Source:
* begin *

Think of all the ways you are marketed to in any given day.  There is personal selling, product positioning (there is a tremendous amount of effort that goes into where the items are placed at groceries stores, for instance), TV, radio, and internet ads, and so on and so forth (warning – editorial opinion upcoming: Remember all those debates about how TV is bad for kids to watch and influences them to act poorly and do stupid things.  And then the people on the other side of the debate say, “no, that’s silly, TV doesn’t influence people.”  Well, I think the fact that companies spend billions of dollars each year on TV ads pretty much proves that TV does influence people – either that or all those companies are stupid).  Another method that you see often is the use of financing as a marketing tool.  You often see the carrot of “90 days same as cash” used to entice you to buy something that you can’t really afford right now.  An eye-opening statistic from Ramsey: 88% of 90 days same as cash contracts convert to payments!! (and remember, if they do convert, most make you pay back all the interest that accrued during those 90 days!)

Ramsey then did an interesting thing at this point in the lesson; he went through a number of different product tag-lines, stuff like “melts in your mouth and not in your hand,” and basically everyone in the audience as well as our class knew the products that every catchphrase was trumpeting – this marketing stuff works!

Developing power over purchase

In the most marketed-to culture in history, how do you resist all the temptations and only make appropriate purchasing decisions?  To help us do so, Ramsey detailed five steps to follow before making any significant purchase.  First, what is a significant purchase?  Well, it is whatever you say it is.  He recommends that anything over $300 qualifies as a significant purchase, but this will obviously be different depending on your unique circumstances – maybe higher, maybe lower.

You must develop “power over purchase” by following these steps:

  1. Wait overnight before purchasing – maybe in the morning that gadget you “needed” won’t seem like so much of a need anymore.
  2. Consider your buying motives – Ramsey states that no amount of stuff will provide true contentment or fulfillment.

* end *

Directive: Translate the sentence "Another method that you see often is the use of financing as a marketing tool." from the text on marketing into Spanish.

Given information:

* begin *

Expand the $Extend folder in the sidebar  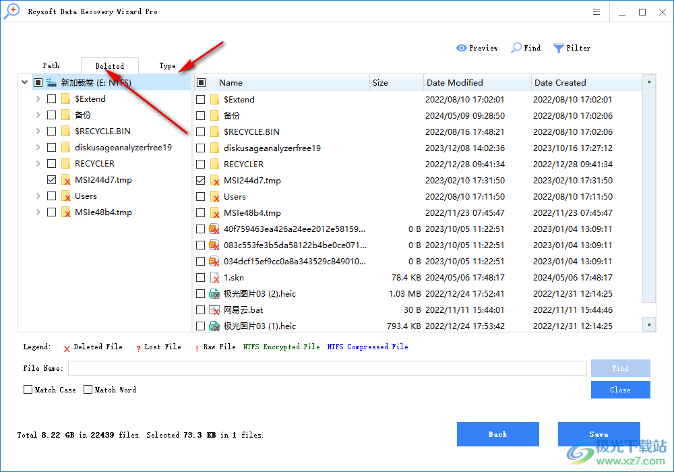pos(38,98)
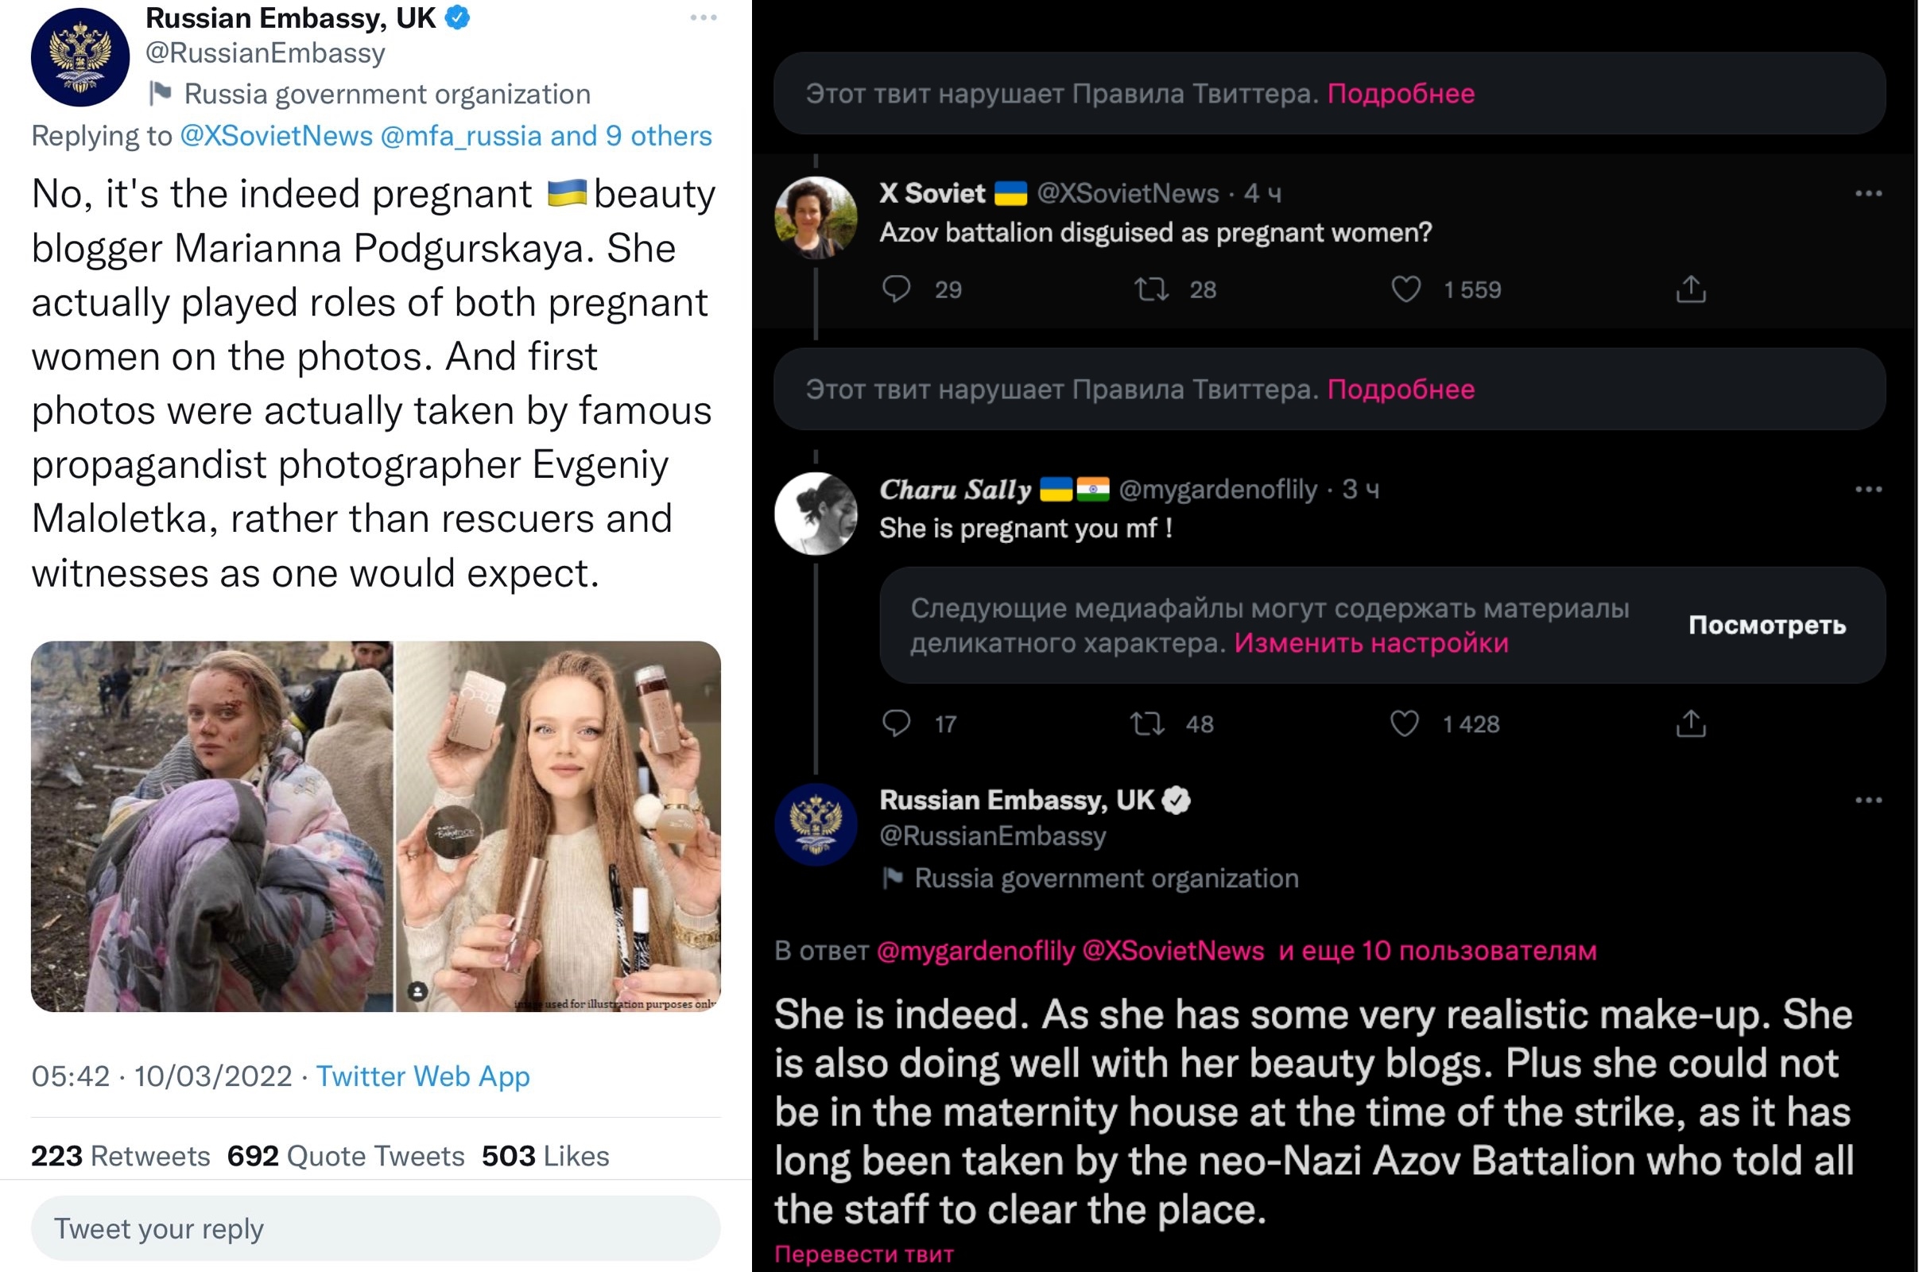Like the Charu Sally tweet
1919x1272 pixels.
pyautogui.click(x=1405, y=723)
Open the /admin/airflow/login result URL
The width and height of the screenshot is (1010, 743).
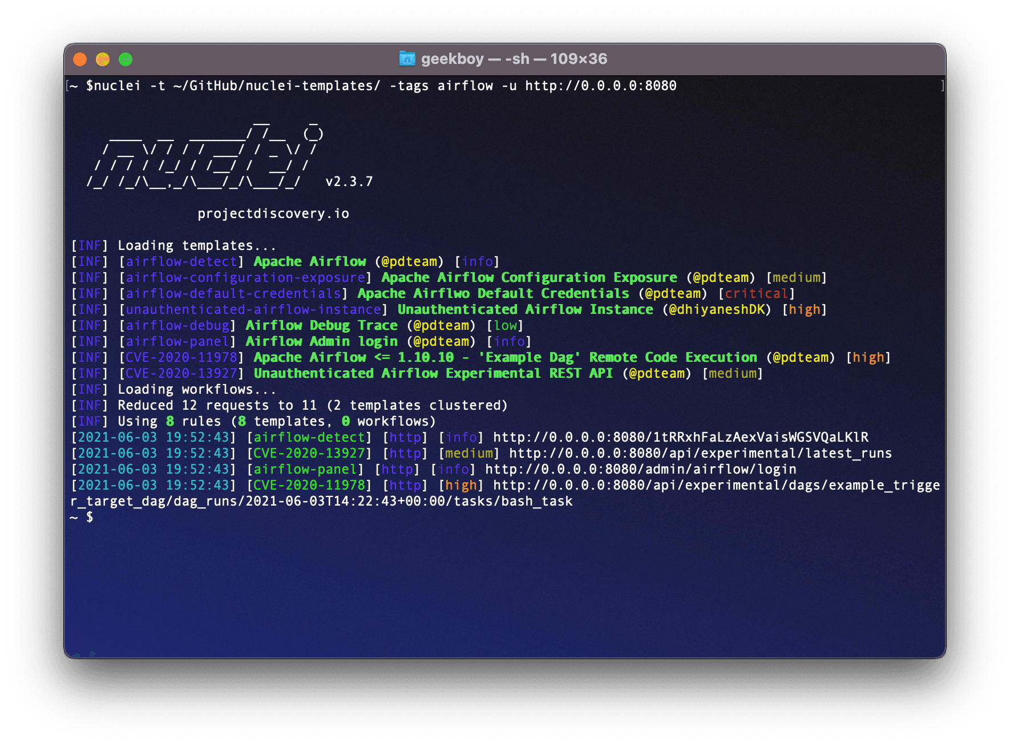pos(640,469)
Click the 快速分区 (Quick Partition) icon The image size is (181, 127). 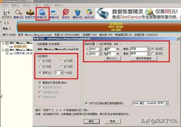42,13
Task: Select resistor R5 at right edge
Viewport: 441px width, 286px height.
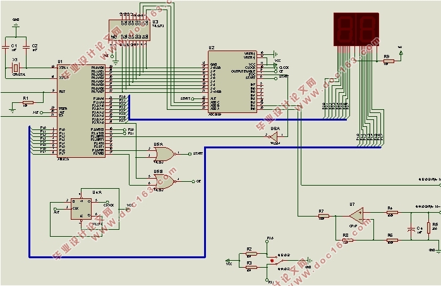Action: (x=428, y=227)
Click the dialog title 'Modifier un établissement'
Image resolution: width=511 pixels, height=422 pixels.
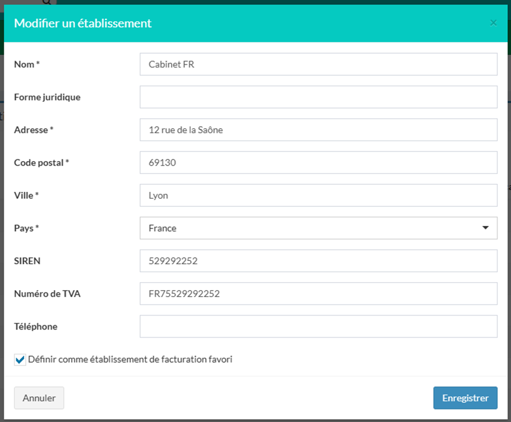point(83,23)
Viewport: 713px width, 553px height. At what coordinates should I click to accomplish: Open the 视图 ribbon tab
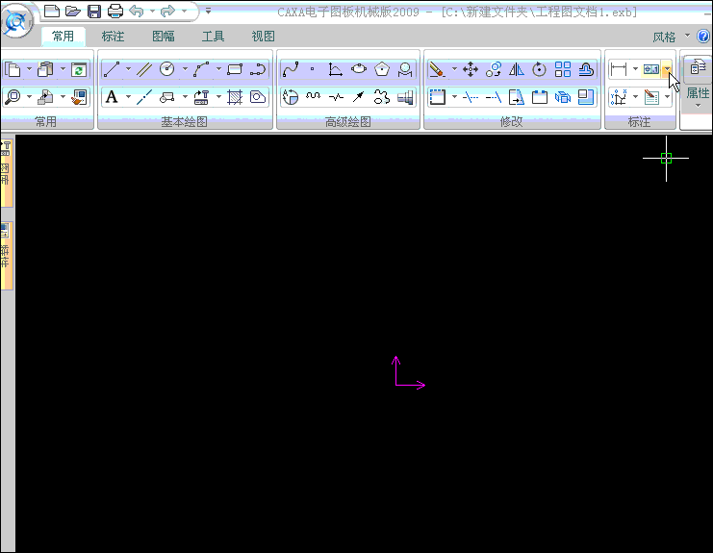click(x=263, y=37)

* end *

Exercise answer: Otro método que se ve con frecuencia es el uso del financiamiento como herramienta de marketing.